Chinese steel prices showed mixed trends this week amid low demand. Prices of HRC, rebar, coking coal and billet declined w-o-w, whereas iron ore prices inched up w-o-w. The decline in prices can be attributed to low domestic demand.

The China Iron and Steel Association (CISA) reported steel inventory of key enterprises in late-February 2024 stood at 18.020 million tonnes (mnt), a decrease of 959,000 tonnes (t) or 5.05% compared to 18.978 mnt in mid-February. Moreover, inventories rose by 5.82 mnt or 47.71% m-o-m compared with 12.199 mnt in late-January.
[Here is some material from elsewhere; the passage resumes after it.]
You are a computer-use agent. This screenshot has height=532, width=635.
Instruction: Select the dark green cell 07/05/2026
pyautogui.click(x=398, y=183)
The average daily crude steel output of CISA-affiliated mills stood at 2.130 mnt in late-February, an increase of 1.43% from 2.100 mnt in mid-February. Also, output rose by 5.7% m-o-m against 2.016 mnt in late-January.

1.Iron ore spot prices up w-o-w: Benchmark iron ore fines prices inched up by $1.25/t w-o-w to $116.65/ t CFR China on 8 March 2024. Steel mill production margins have slightly improved, which shifted mills' focus to buying medium and high-grade iron ore cargoes. However, weak downstream steel demand and low operation rates along with maintenance shutdown by some mills have also affected prices. Some reports claimed the discount rate is supported, considering the cost-effectiveness of using lower-grade fines.

Iron ore inventory at major Chinese ports increased by 3.3 mnt to 138.2 mnt on 7 March compared to 29 February, according to SteelHome data.

a) Spot pellet prices edge down w-o-w: Spot pellet premium for Fe 65% grade pellets decreased by $ 0.25/t w-o-w to $13/t on 6 March.

b) Spot lump premium rises w-o-w: Spot lump premium increased by 0.011 w-o-w to $0.1390/dmtu on 8 March.

2.Coking coal prices edge down: Coking coal prices dropped by 3% w-o-w to $304/t FOB on 9 March 2024, amid sufficient material availability.

3.Chinese billet prices decline w-o-w: Chinese domestic billet prices dipped by RMB 60/t ($8/t) w-o-w to RMB 3,460/t ($481/t) on 8 March, 2024. Drop in rebar futures, finished steel prices, and volatility in raw material prices have put pressure on billet prices. Meanwhile, Chinese SHFE rebar futures sharply decreased by RMB 72/t ($10/t) w-o-w to RMB 3,691/t ($514/t) on 8 March, 2024.

4.Domestic HRC prices decline w-o-w: Domestic hot-rolled coil (HRC) prices in China fell by RMB 70/t ($9/t) w-o-w to RMB 3,850/t ($535/t) this week against RMB 3,920/t ($545/t), following the decline in SHFE HRC Futures. Furthermore, the stocks of HRC have been increasing despite low domestic demand. In addition, SHFE HRC futures (May contract) decreased by RMB 68/t ($10/t) w-o-w reaching RMB 3,842/t ($544/t) on 8 March compared to RMB 3,910 ($544/t) last week.

Chinese HRC export offers remained stable w-o-w at $555/t this week. However, China's steel exports saw a significant increase of 32.6% y-o-y in the first two months of 2024, reaching 15.91 million tonnes (mnt).

5.Rebar prices fall w-o-w: Chinese rebar prices went down by RMB 30/t ($4/t) w-o-w reaching RMB 3,820/t ($531/t) against RMB 3,850/t ($535/t) in last week. Prices fell amid lower demand and falling futures. Moreover, SHFE futures (May contract) fell by RMB 93/t ($13/t) w-o-w to RMB 3,695 ($514/t) on 8 March compared to RMB 3,788/t ($527/t) in previous week.

Outlook:

The Chinese steel market is bouncing back post-seasonal slowdown. With the Spring Festival behind and warmer weather on the horizon, construction is ramping up again. Migrant workers are filtering back, and projects that were on hold are getting underway again. However, the pick-up in demand isn't happening everywhere at the same pace. Some areas are seeing a faster return to activity than others.